The 800 bhp of a modern F1 engine is largely a result of a complex electronic control unit (ECU) that controls the many systems inside an engine so that they work to their maximum at every point around the lap. Engine mappings can change completely from circuit to circuit depending upon the nature of the track. At Monaco for instance, the engine control system will help the driver have more control on the throttle input by making the first half of the pedal movement very sensitive, and the latter half less sensitive. This means that the driver can have great control on the throttle for the twisty corners, so that it is easier to limit the acceleration out of corners so not to spin the wheels. At somewhere like Hockenheim, the driver has to jump on the throttle more out of the chicanes, rather than gradually applying full throttle. The accelerator will be set so that only a small movement will result in full engine acceleration. It is also possible to iron out any unplanned movements of the throttle such as when a driver travels over a bump and his foot may move slightly.

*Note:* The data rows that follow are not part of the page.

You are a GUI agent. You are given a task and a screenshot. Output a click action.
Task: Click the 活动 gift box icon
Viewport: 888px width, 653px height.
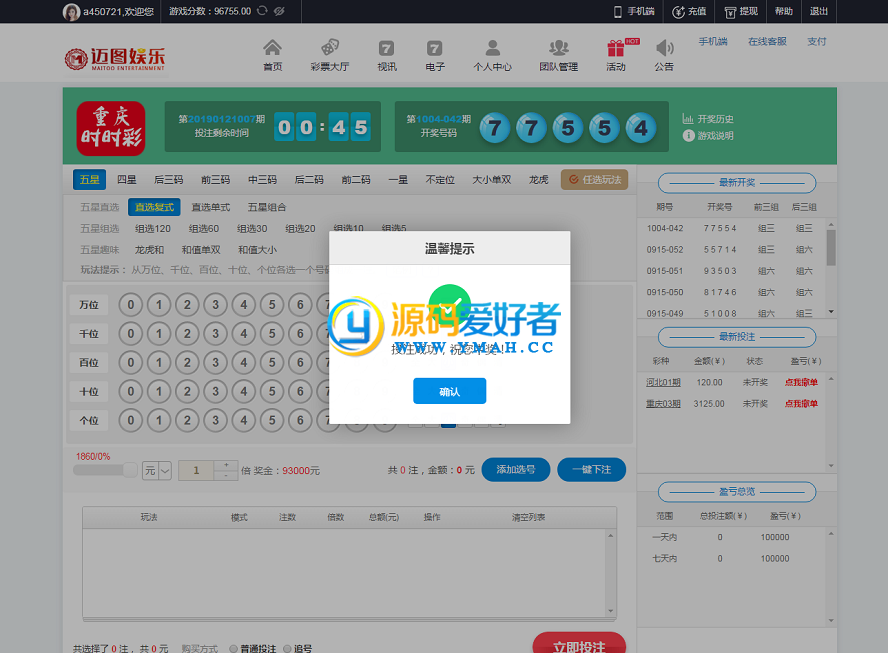click(x=615, y=49)
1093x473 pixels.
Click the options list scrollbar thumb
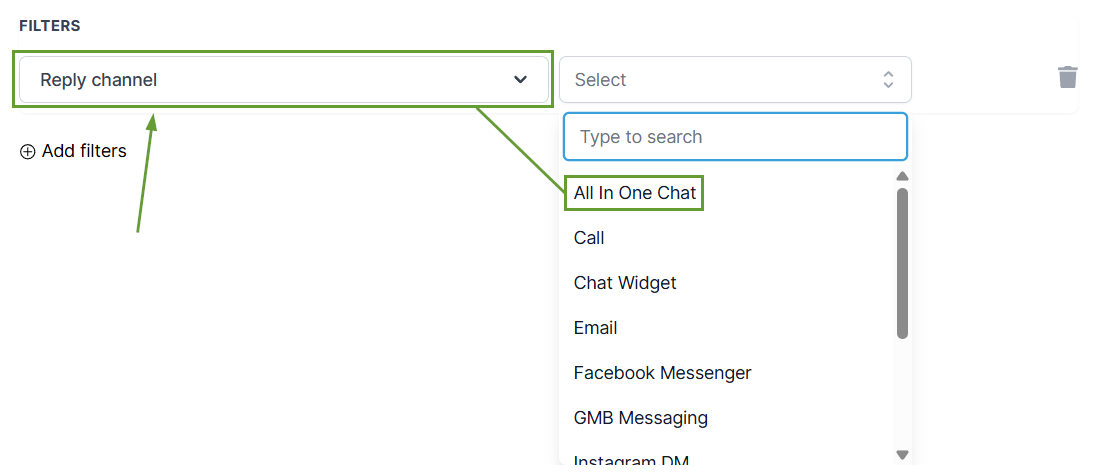(902, 263)
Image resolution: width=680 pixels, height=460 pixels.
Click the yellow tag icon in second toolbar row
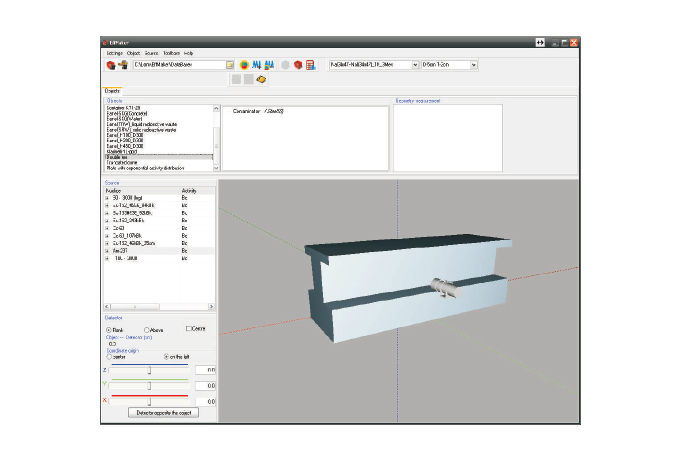[261, 79]
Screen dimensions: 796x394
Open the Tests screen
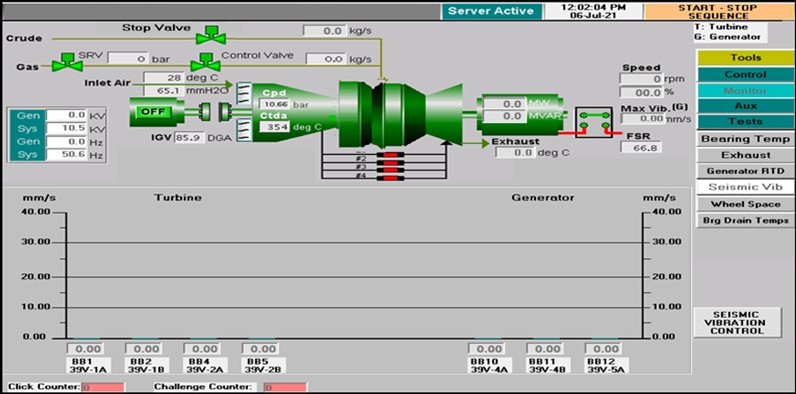tap(745, 122)
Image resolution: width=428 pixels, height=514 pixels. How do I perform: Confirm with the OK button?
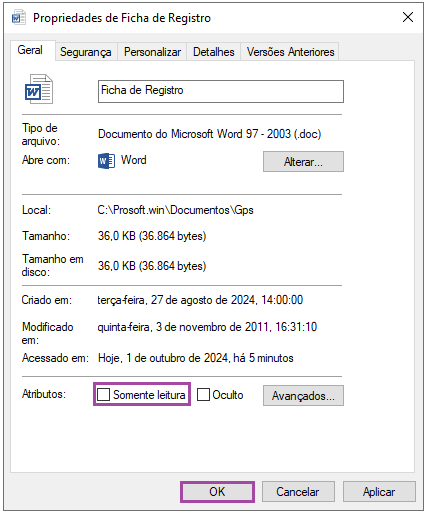coord(217,492)
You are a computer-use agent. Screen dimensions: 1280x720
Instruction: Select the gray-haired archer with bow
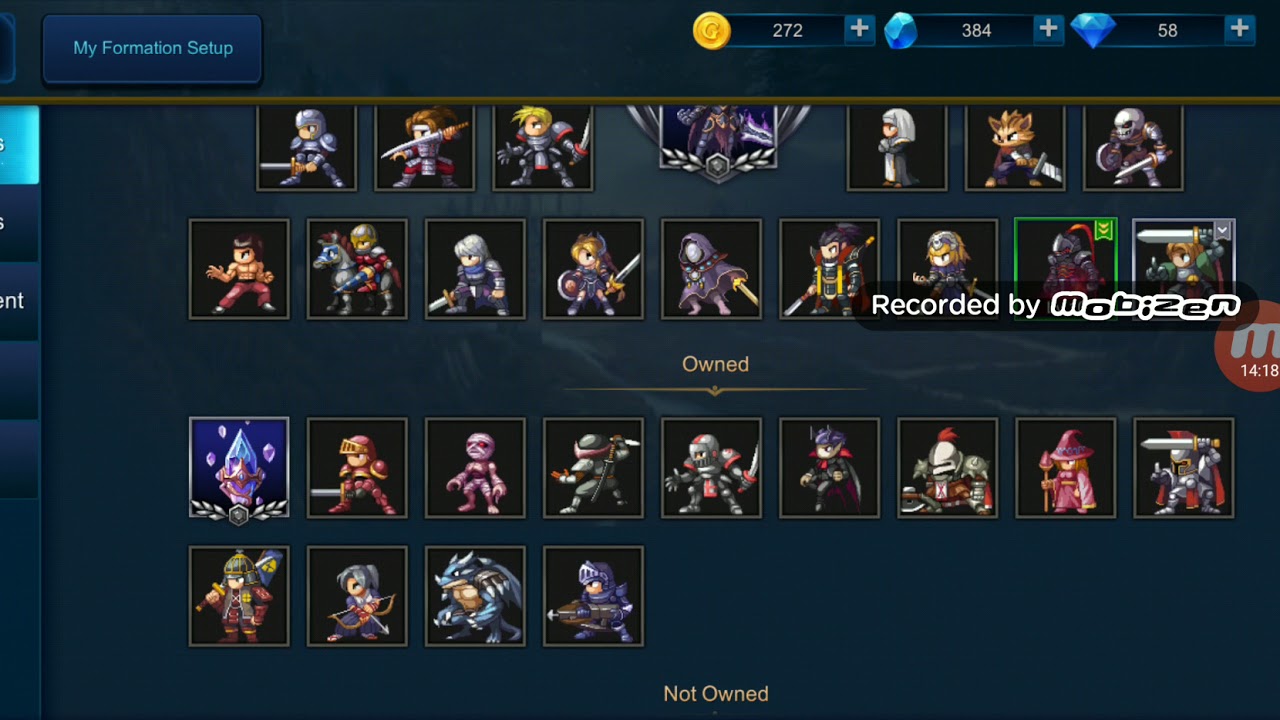pyautogui.click(x=357, y=596)
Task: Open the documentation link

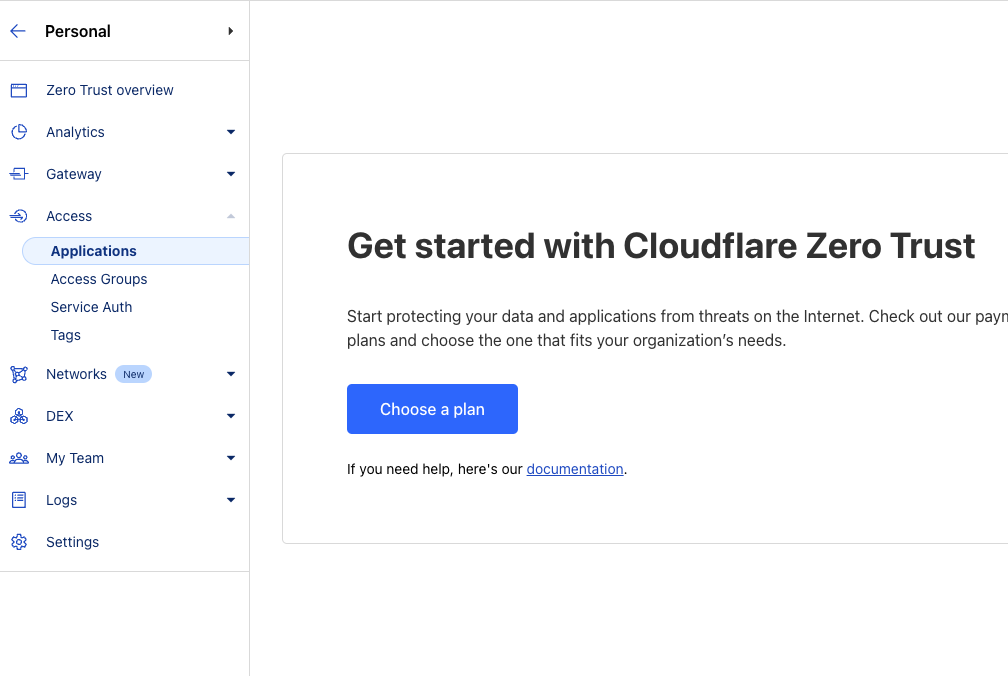Action: click(575, 469)
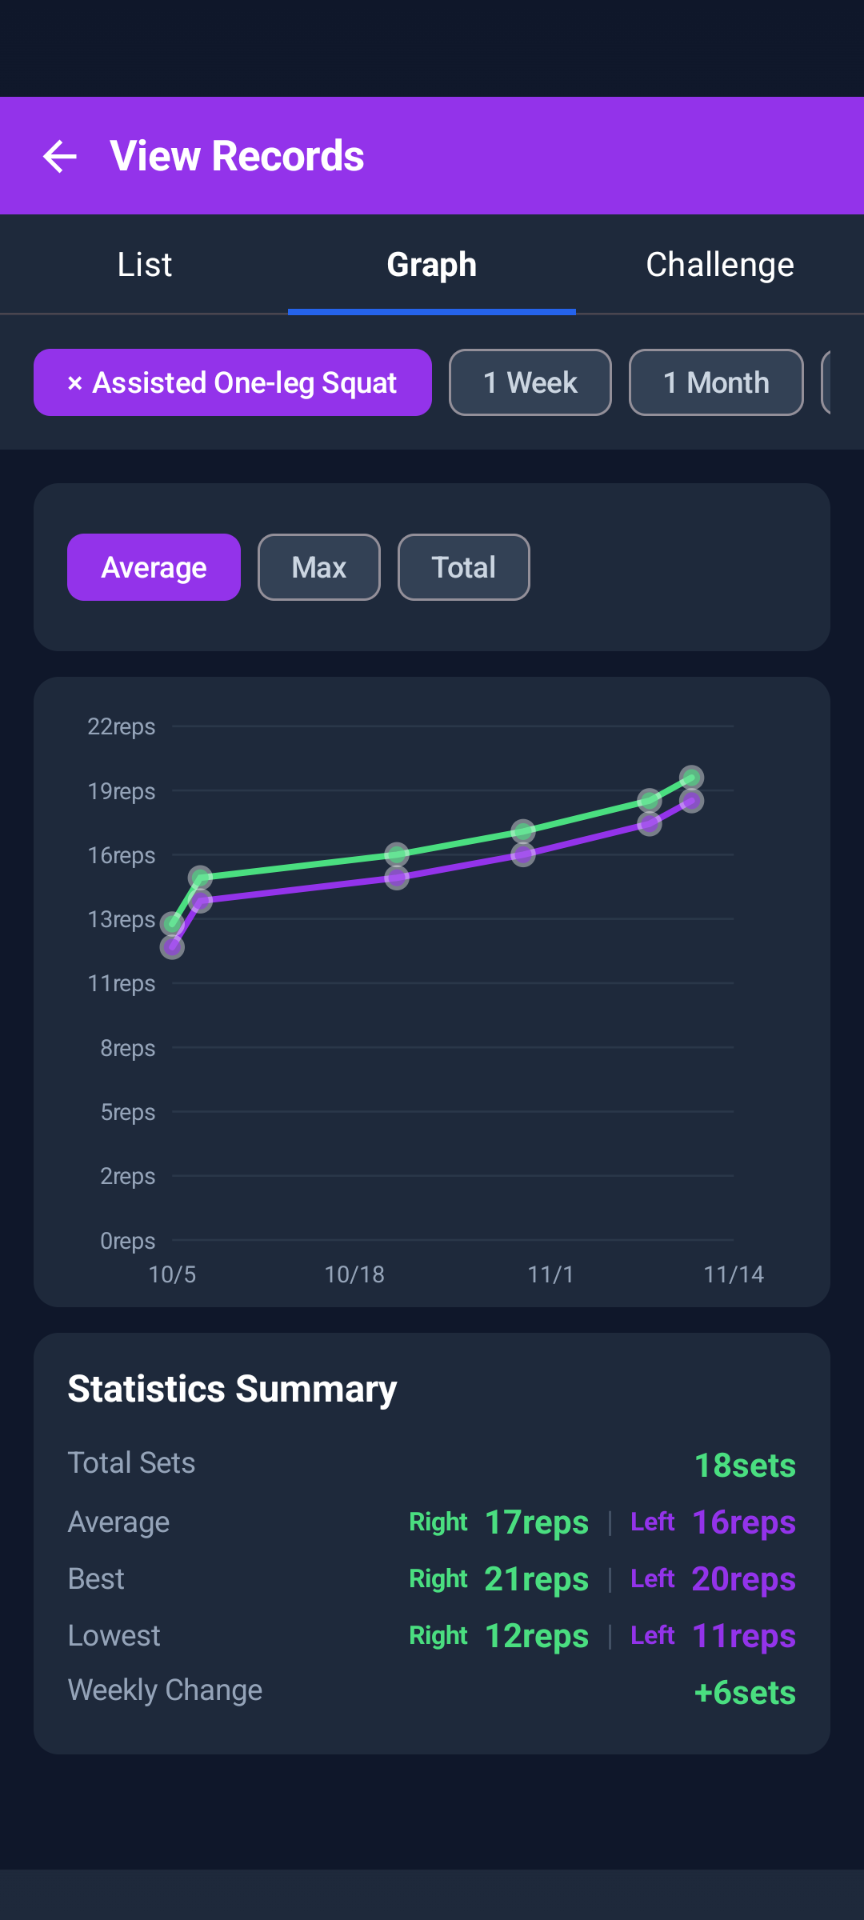Switch the graph to Max
This screenshot has height=1920, width=864.
click(x=319, y=568)
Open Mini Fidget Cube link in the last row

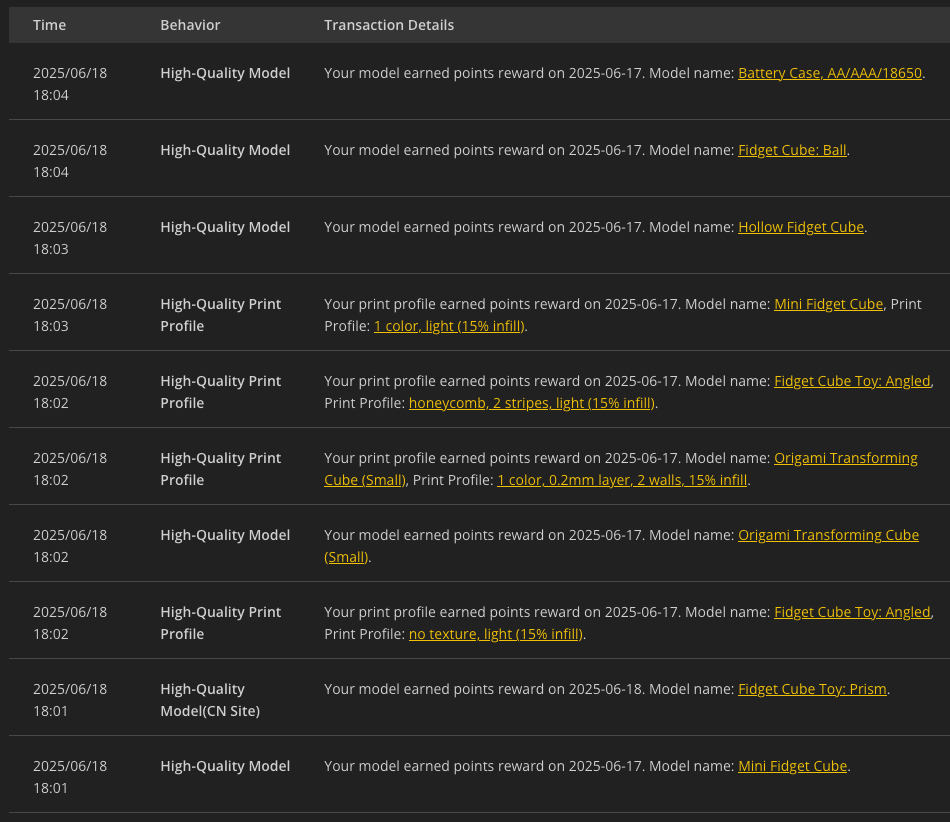click(x=792, y=766)
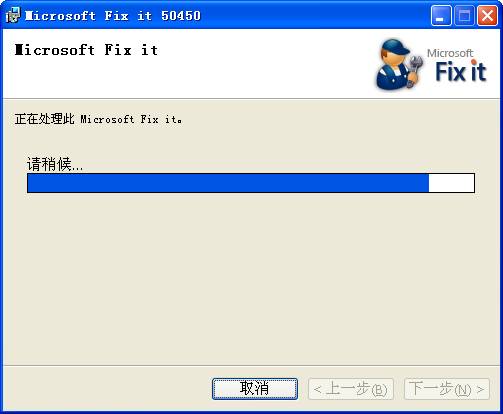Screen dimensions: 503x414
Task: Click the "正在处理此 Microsoft Fix it" status text
Action: [98, 119]
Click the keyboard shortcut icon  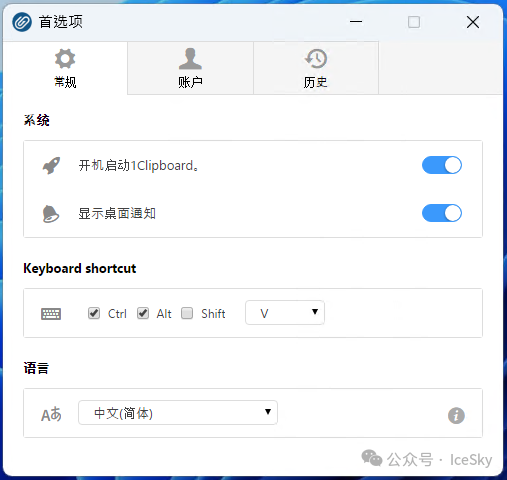tap(51, 314)
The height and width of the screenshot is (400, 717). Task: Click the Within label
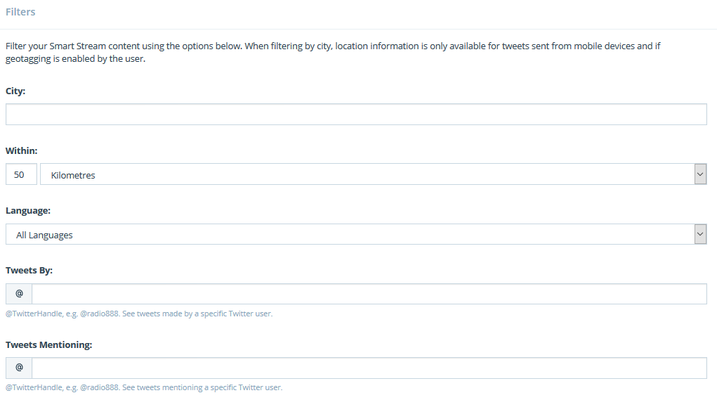pos(21,150)
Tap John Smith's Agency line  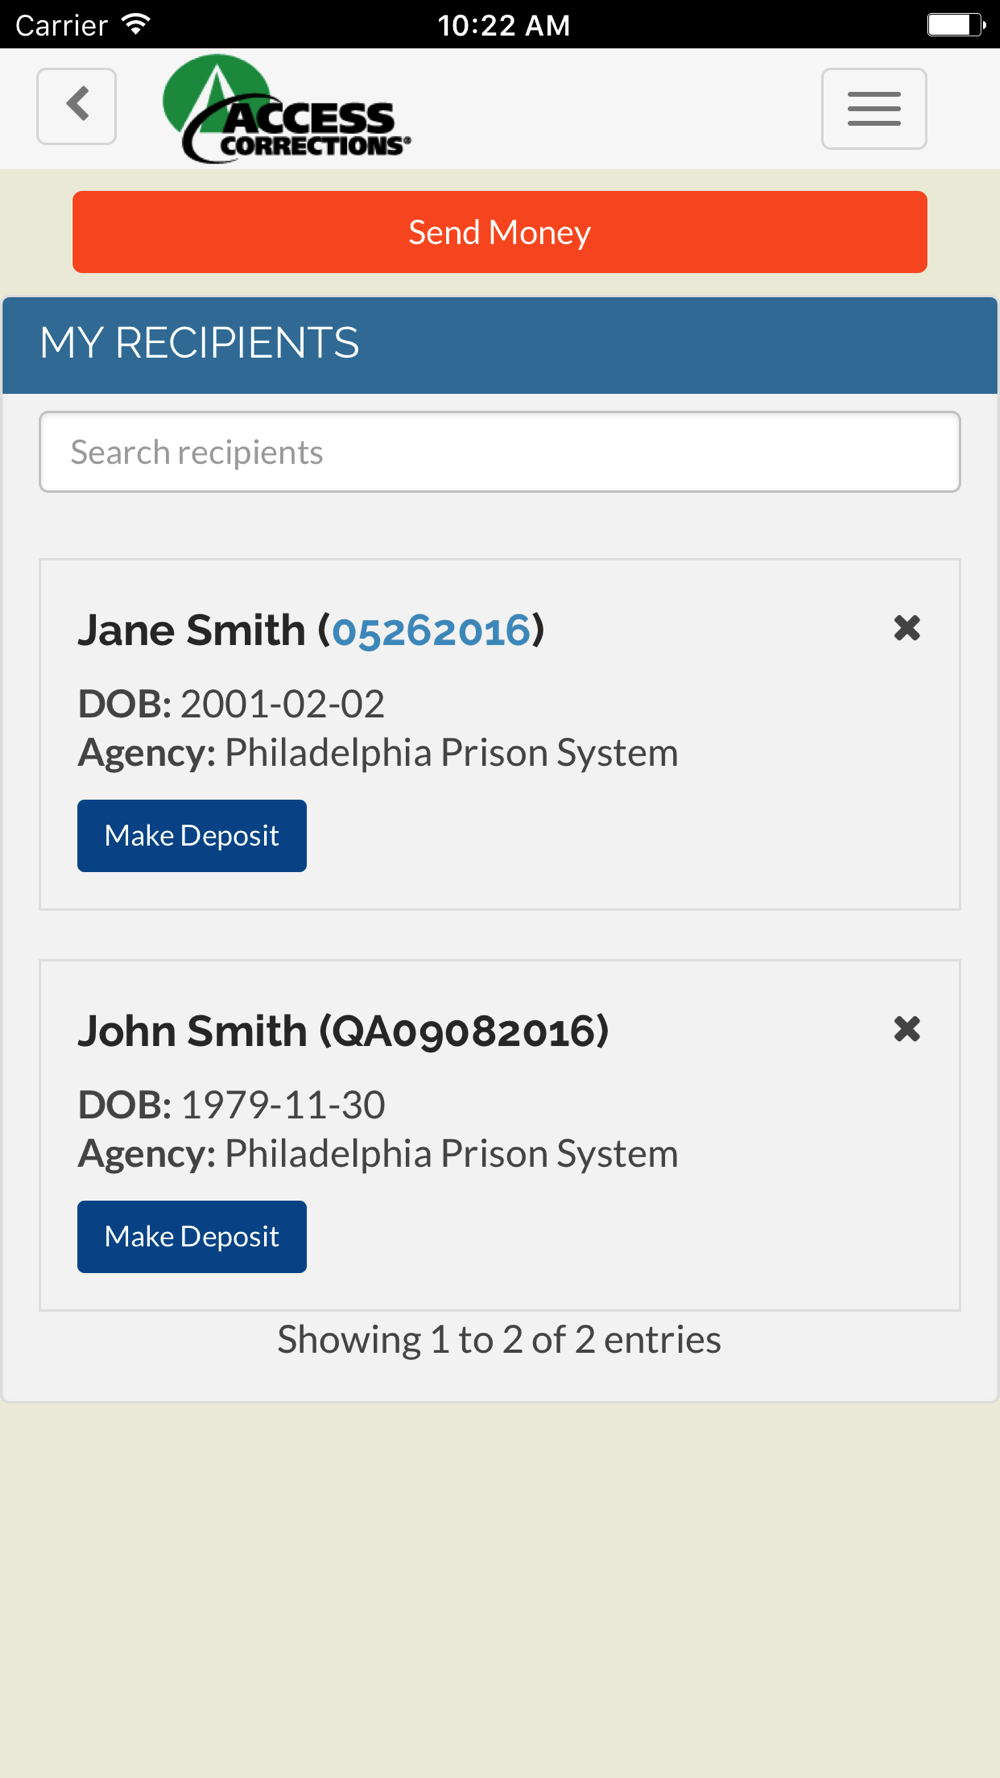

The engine control system can cut out the jumps of the throttle and keep full throttle down the straight, even on bumpy tracks. This is all possible because there is no direct link between the engine and the accelerator. The accelerator position is sensed using an actuator, and this signal is then sent to the engine control system, from where it is passed onto the engine. An engine ECU is much more than a device for making the throttle more or less sensitive. The ECU controls the inlet trumpet height, fuel injection among other things to try to get the maximum torque out of the engine. In the modern world of electronics, the ECU monitors many of the engine parameters including RPM, to control the torque output from the engine. This means that the modern day F1 accelerator acts more like a torque switch than a simple fuel input controller. F1 engines are so complex that they are designed to run in a small power band between 15000 - 18000 rpm, and the electronic monitoring and controlling of the engine parameters are crucial in keeping the engine in this working region. This working region is where torque is virtually constant, and letting the engine get below the lower limit would see a sudden drop off of torque, until the engine began to rev in the working region, where the torque would come in suddenly again, probably promoting wheelspin.
Other ECU functions
The ECU also controls the clutch, electronic differential and and the gearbox. The clutch is controlled by the driver to start the car from rest, but not during gear changes. Although the driver modulates the throttle like on a road car (although with his hand) there is no direct link to the clutch - it is all electronic. The ECU engages and disengages the clutch as the driver moves the paddle behind the steering wheel. The ECU will also depress the clutch if the car spins to stop it stalling. The FIA introduced the anti-stall device in 2000 to prevent cars stalling after a spin and being left dangerously i the middle of the track. The ECU is also responsible for changing gears in under 100 milliseconds. The electronics allow the driver to keep his foot flat on the throttle during up-shifts, and blip the throttle on down-shifts to match engine speed with transmission speed to prevent driveline snatch. The final area controlled by the ECU is the differential. Modern F1 cars have electronic differentials which monitor and control the amount of slip between the rear wheels on entry and exit of corners. This is often adjusted for different driving styles to try to keep the rear end of the car in control during all phases of a corner.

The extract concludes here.